● **Records supplied**:

= = =

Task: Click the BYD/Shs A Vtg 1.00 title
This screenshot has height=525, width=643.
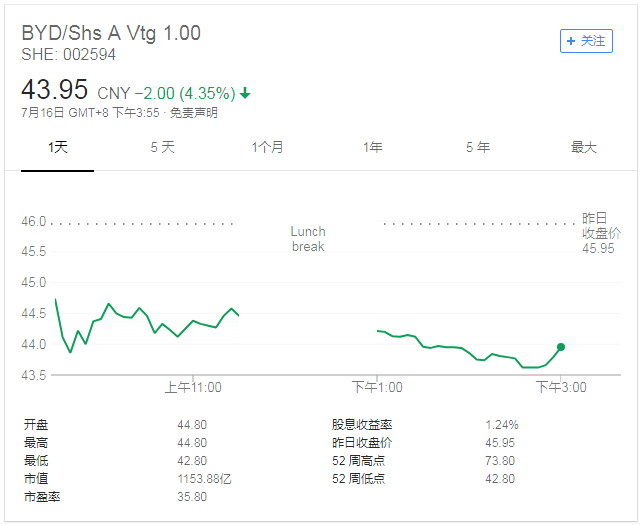Action: 111,33
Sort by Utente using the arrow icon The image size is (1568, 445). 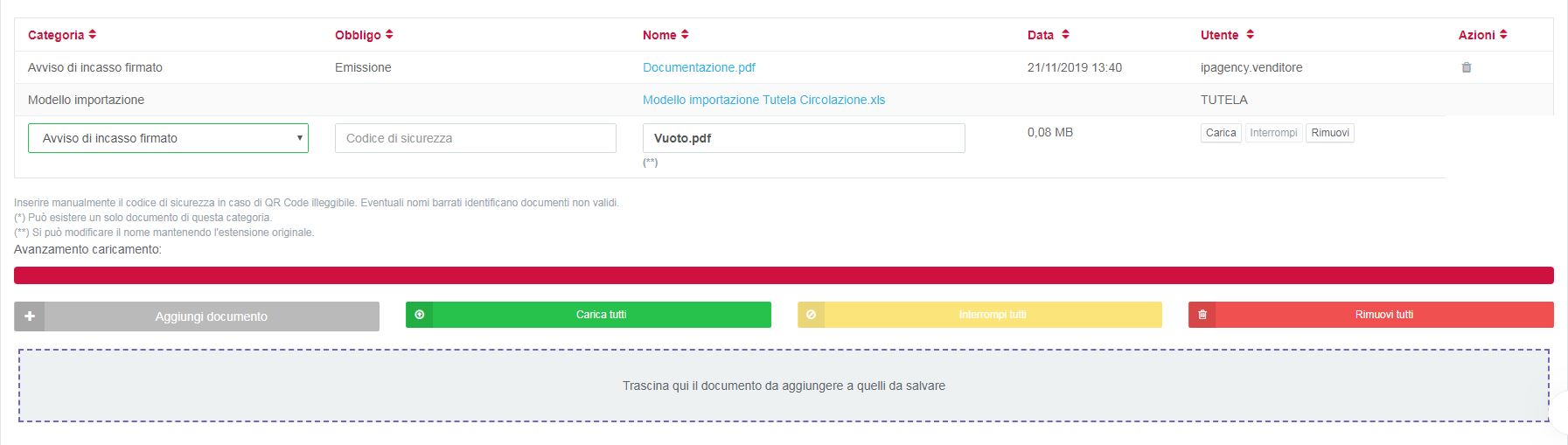pos(1250,35)
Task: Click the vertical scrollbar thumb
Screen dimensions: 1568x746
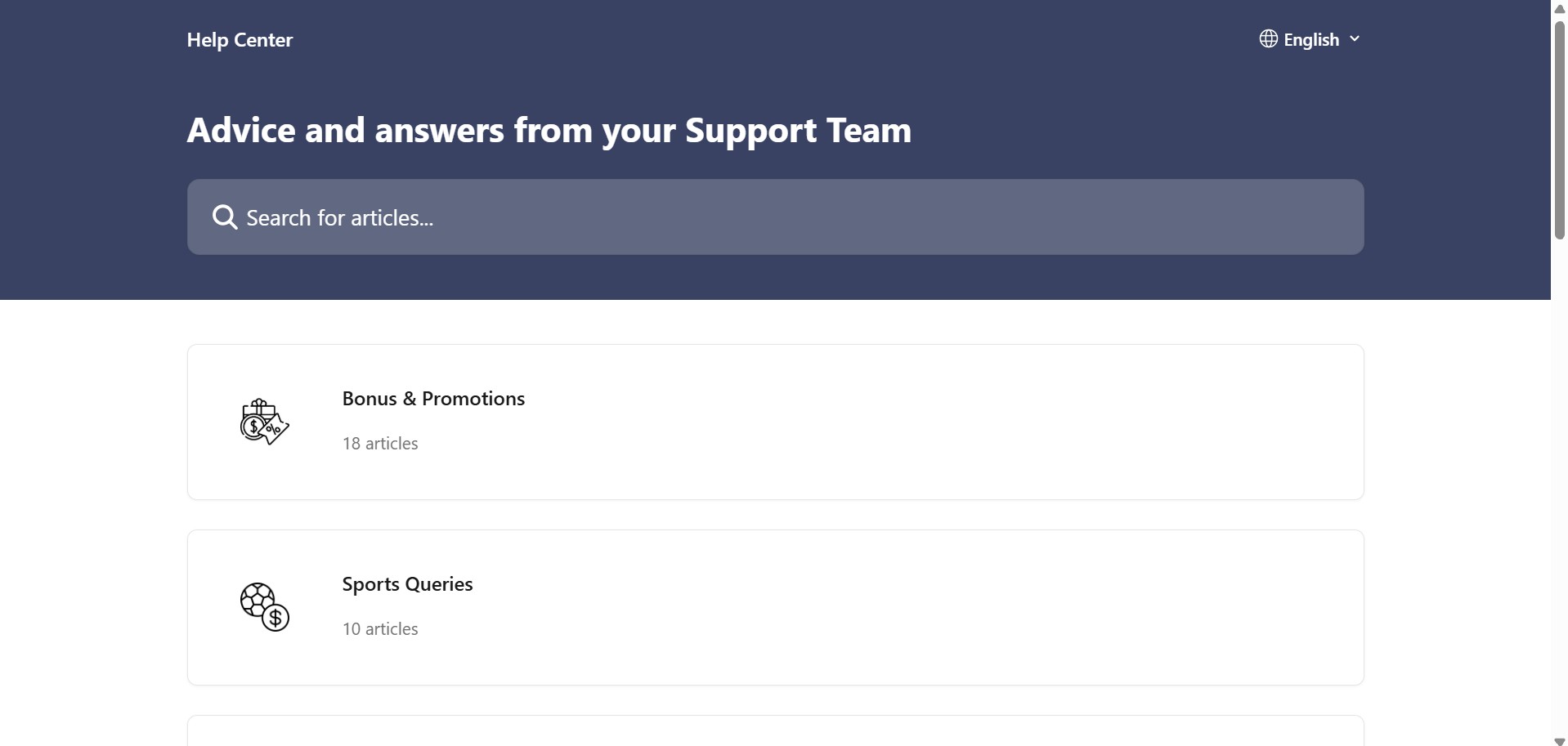Action: [1559, 131]
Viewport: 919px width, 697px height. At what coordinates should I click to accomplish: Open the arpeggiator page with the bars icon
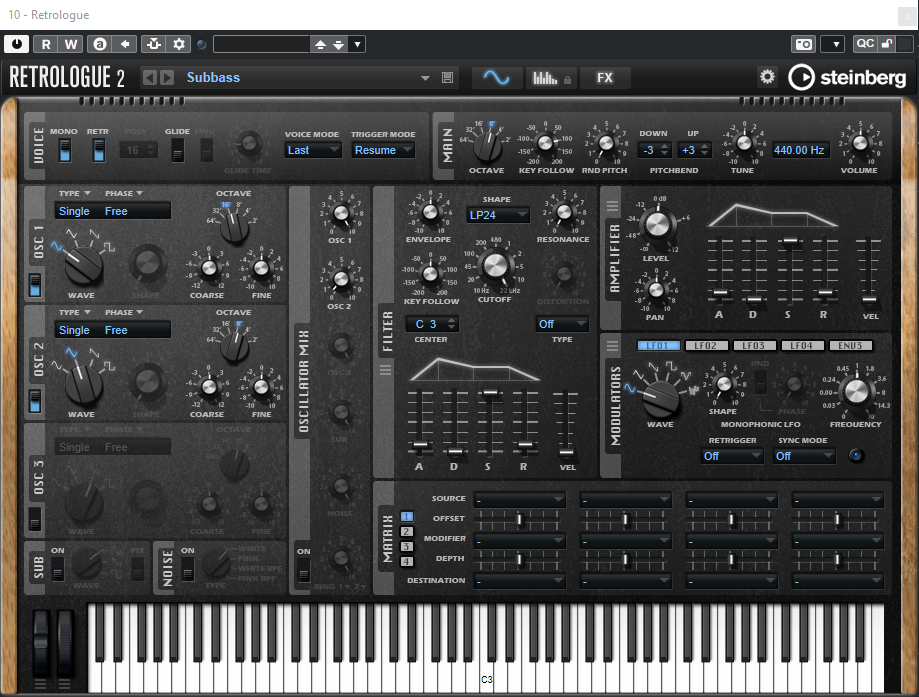(549, 77)
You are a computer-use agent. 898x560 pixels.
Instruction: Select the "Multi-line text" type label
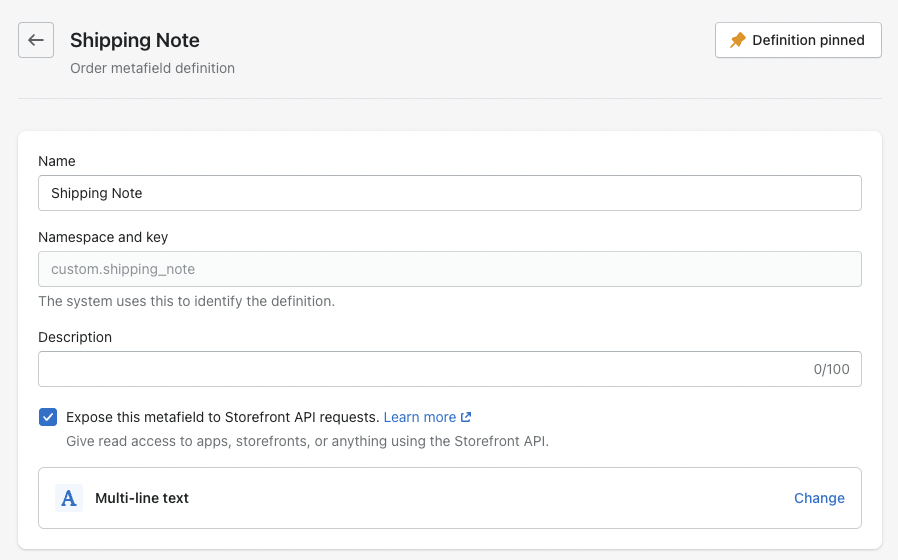tap(142, 498)
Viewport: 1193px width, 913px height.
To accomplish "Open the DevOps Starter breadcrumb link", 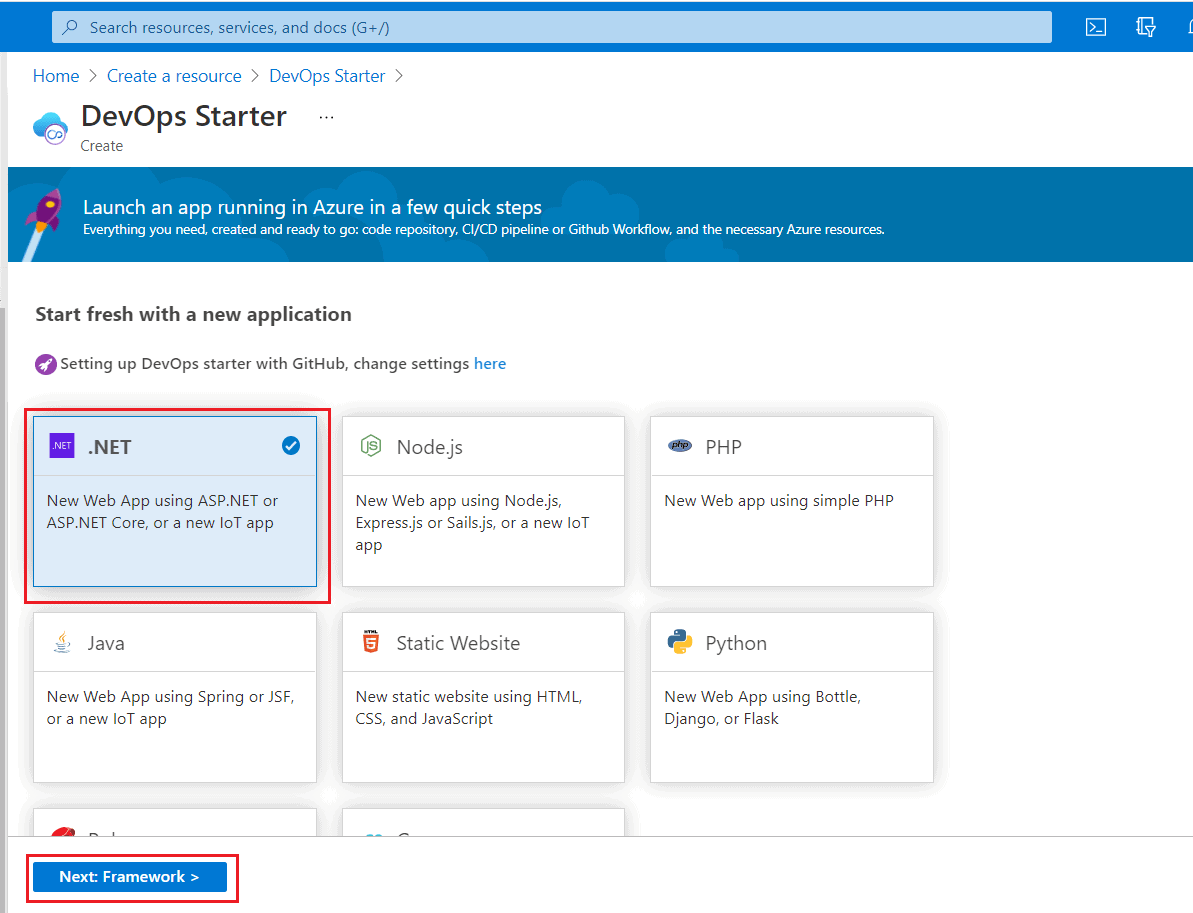I will tap(327, 76).
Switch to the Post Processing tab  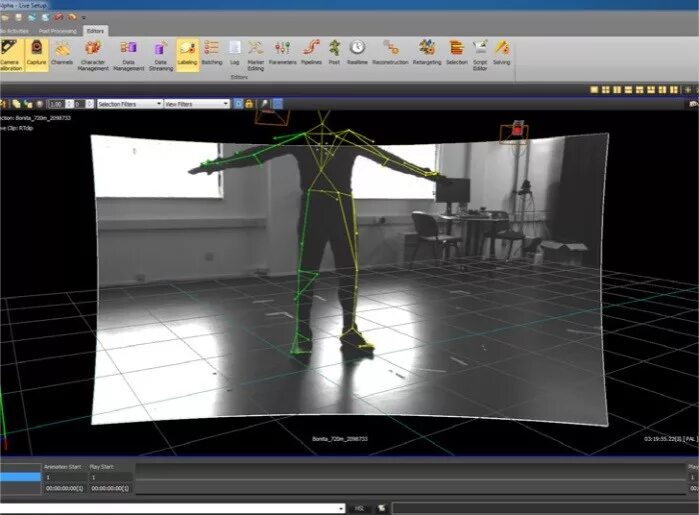click(x=58, y=31)

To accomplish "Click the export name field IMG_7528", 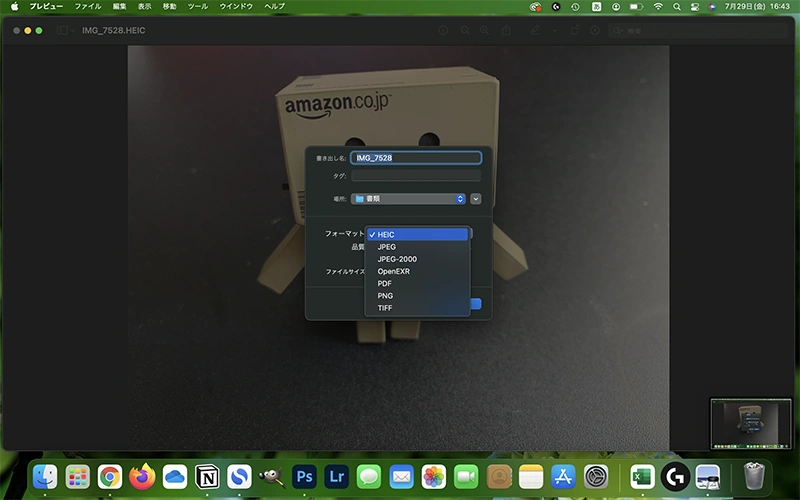I will coord(416,158).
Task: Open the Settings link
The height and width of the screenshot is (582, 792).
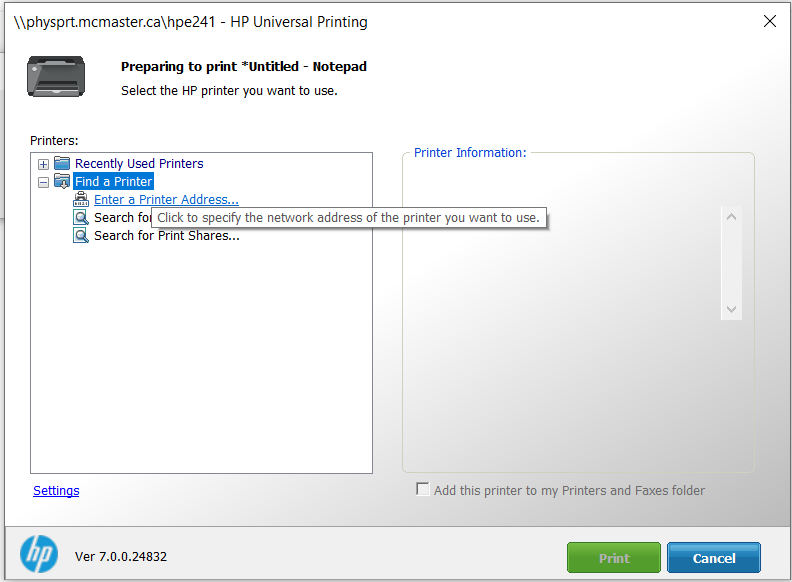Action: [x=56, y=491]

= = =

● **Task statement**: Beginning with the line that holds "The height and", output each line to the end of the material above, exactly, omitting the pictures.

● **Expected output**:
The height and width of the screenshot is (582, 792).
Action: [x=56, y=491]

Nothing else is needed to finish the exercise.